◆ Document extract ◆
Content starts
“If you know the enemy and know yourself, you need not fear the result of a hundred battles. If you know yourself but not the enemy, for every victory gained you will also suffer a defeat. If you know neither the enemy nor yourself, you will succumb in every battle.”
This famous quote by Chinese General Sun Tzu (544 BC-496 BC) carries the very essence of strategic intelligence and the importance of espionage in achieving victory and avoiding defeat. Throughout his work, the late military strategist repeatedly laid emphasis on the importance of espionage and deception during warfare. “There is no place where espionage is not used,” he said.
Espionage in the 20th and early 21st centuries always had everything, including tools like spy satellites that never slept, phone metadata banks stretching into petabytes, hacked CCTV feeds from every corner of the globe, and of course, agents and their informants. The only thing it lacked was the one thing that mattered the most, which is, the ability to make sense of it all. That is why intelligence agencies, despite having collected mountains of information, could never process it fast enough to be decisive. That is, until now.
A recent Financial Times report lays bare the truth behind the airstrikes that led to Iranian Supreme Leader Ayatollah Ali Khamenei’s assassination. According to the publication, Mossad agents, CIA operatives, and their allies had long hacked into Tehran's sprawling network of traffic cameras and CCTV systems, feeding terabytes of footage into secure servers for years. Patterns of movement, security convoys, and the Supreme Leader's erratic schedule were captured in exhaustive detail.
In the shadows of traditional intelligence work, speed was the enemy. Human bandwidth simply could not keep pace with the volume, turning potential game-changing insights into yesterday's news. But the world saw that change forever in the lead-up to February 28 US-Israeli attacks on Iran.
The intelligence network that was built over years by Mossad's cyber teams and bolstered by CIA-shared feeds apparently shifted from passive collection to active, AI-driven orchestration. Hacked cameras that used to just record started feeding live streams into advanced AI-integrated systems that mapped "patterns of life" for Khamenei and his inner circle. Algorithms sifted through the deluge and flagged anomalies that no human team could catch in time. In short, instead of just monitoring, the systems started building scenarios on an unprecedented scale.
Reports suggest that thousands of potential strike windows were simulated, risks weighed, and contingencies modelled. The finalization of the attack crystallized when intelligence pinpointed a rare daytime gathering of Iran's top leadership at Khamenei's compound. What would have taken weeks of manual analysis was distilled into hours, which enabled US-backed Israeli jets to execute with devastating precision.
Content ends
◆ Data extracts ◆
Content starts
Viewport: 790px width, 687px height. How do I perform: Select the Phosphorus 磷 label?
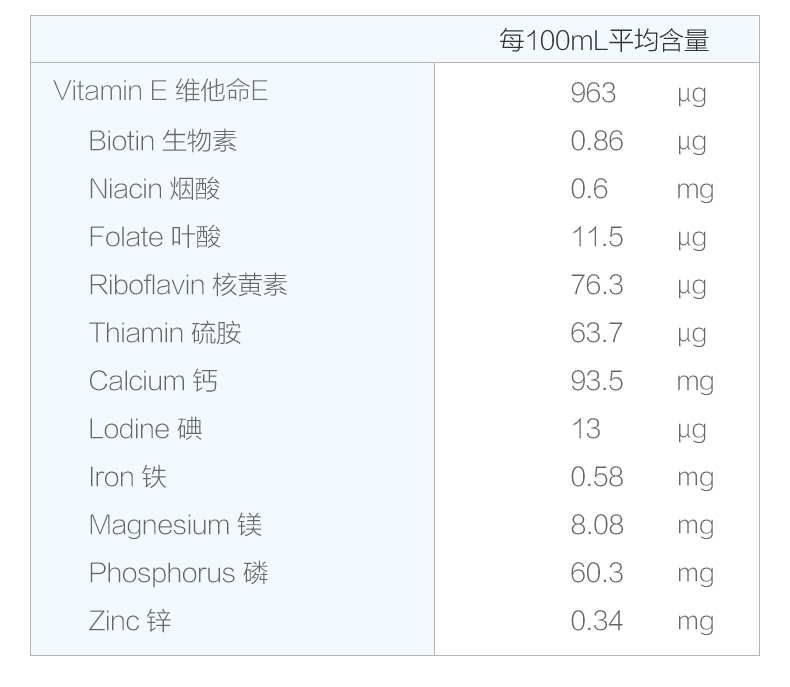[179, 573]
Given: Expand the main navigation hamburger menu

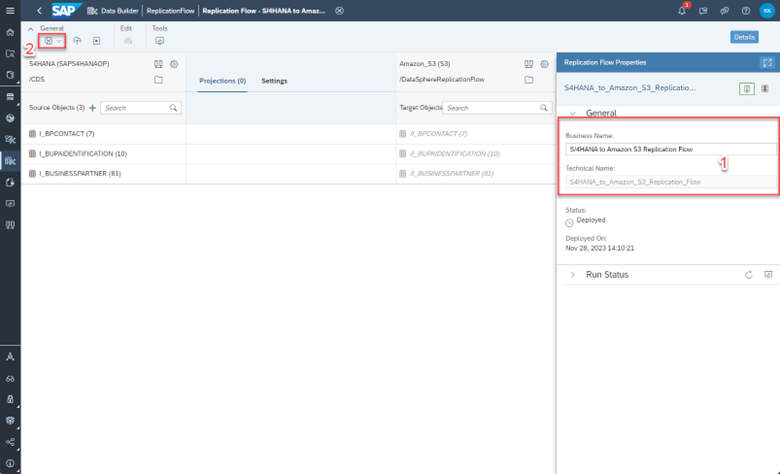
Content ends
Content starts
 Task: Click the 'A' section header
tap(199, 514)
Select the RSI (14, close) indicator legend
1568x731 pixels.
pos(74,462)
Content ends
Content starts
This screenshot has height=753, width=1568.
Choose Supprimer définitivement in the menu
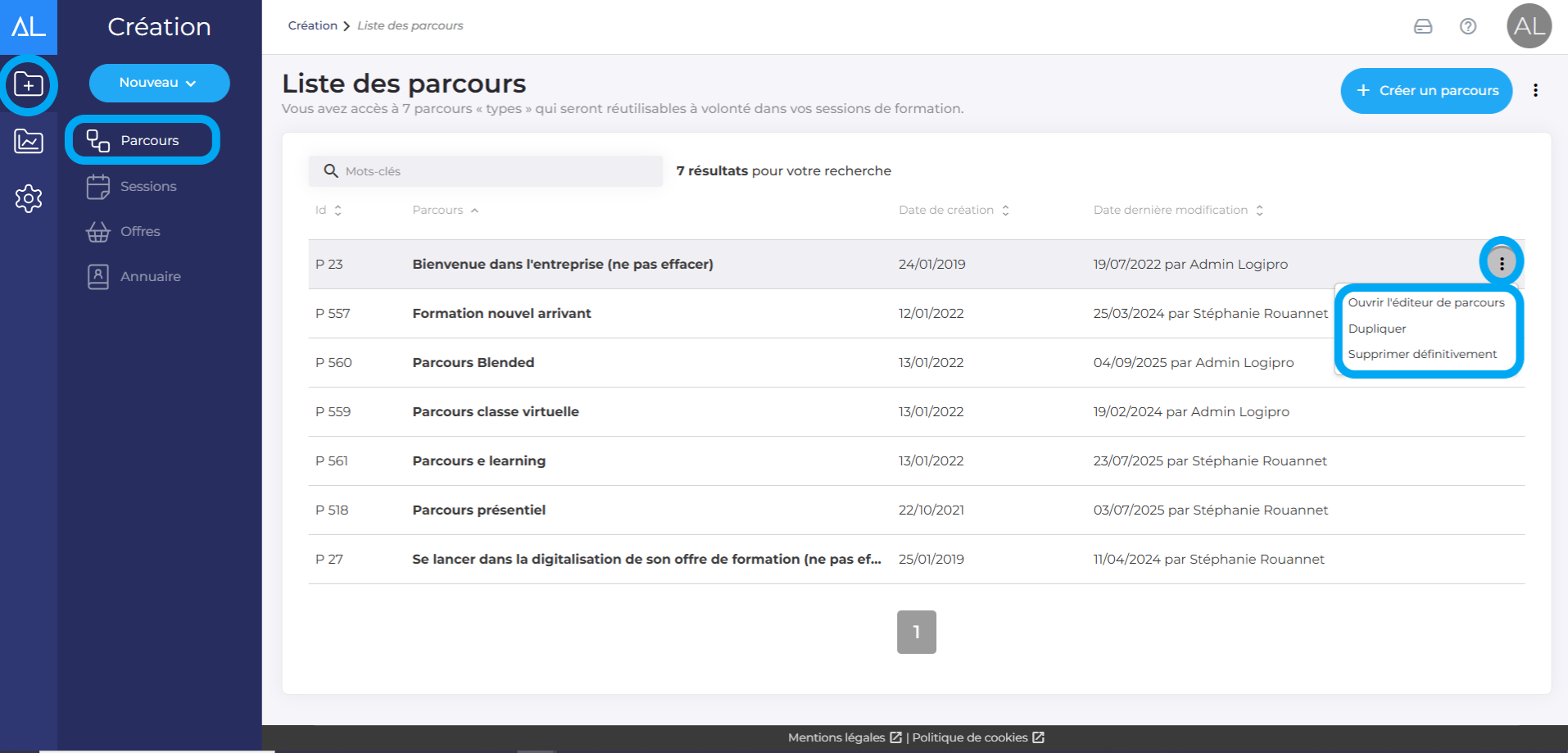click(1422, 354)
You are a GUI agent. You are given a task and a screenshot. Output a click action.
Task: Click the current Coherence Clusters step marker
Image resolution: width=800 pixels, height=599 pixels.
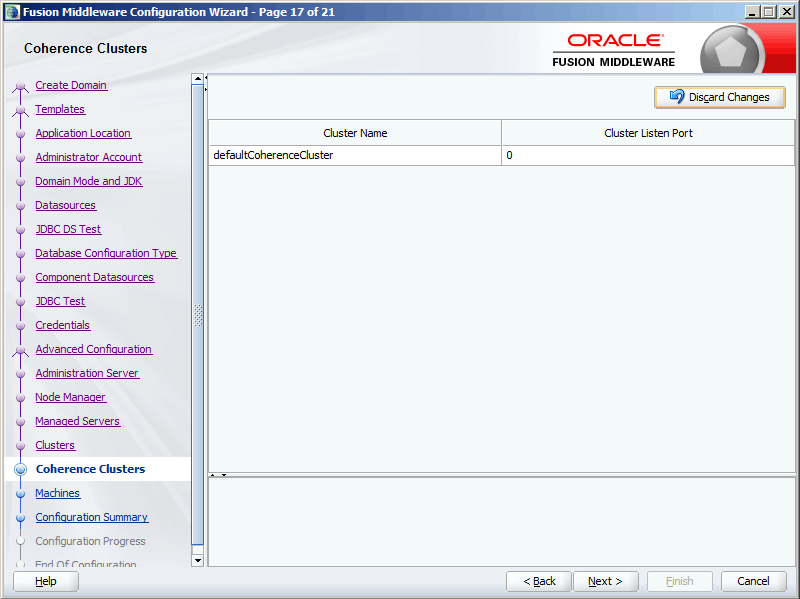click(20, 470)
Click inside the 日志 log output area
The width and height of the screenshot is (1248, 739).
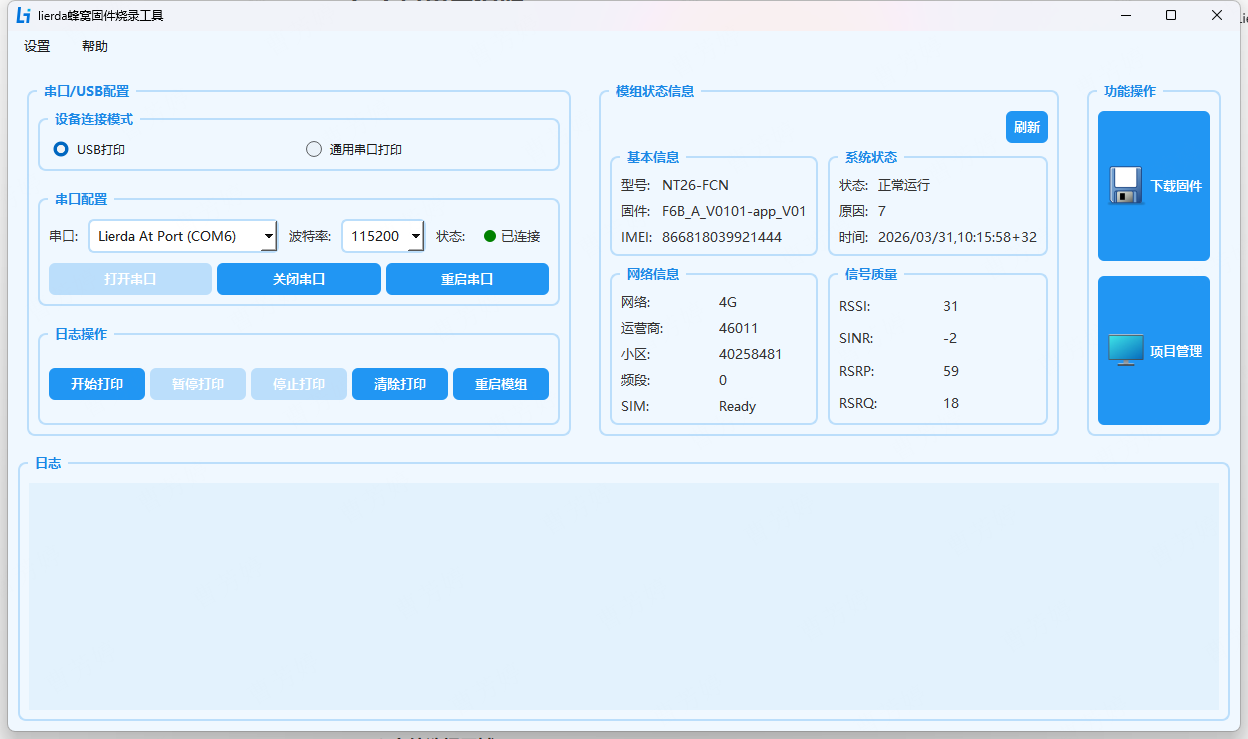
Content ends
◆ Activity ◆
Quote the espionage article above word for word, beginning at the words "In the shadows" and stopping after the words "an unprecedented scale.".

◆ Solution to this exercise ◆
In the shadows of traditional intelligence work, speed was the enemy. Human bandwidth simply could not keep pace with the volume, turning potential game-changing insights into yesterday's news. But the world saw that change forever in the lead-up to February 28 US-Israeli attacks on Iran.
The intelligence network that was built over years by Mossad's cyber teams and bolstered by CIA-shared feeds apparently shifted from passive collection to active, AI-driven orchestration. Hacked cameras that used to just record started feeding live streams into advanced AI-integrated systems that mapped "patterns of life" for Khamenei and his inner circle. Algorithms sifted through the deluge and flagged anomalies that no human team could catch in time. In short, instead of just monitoring, the systems started building scenarios on an unprecedented scale.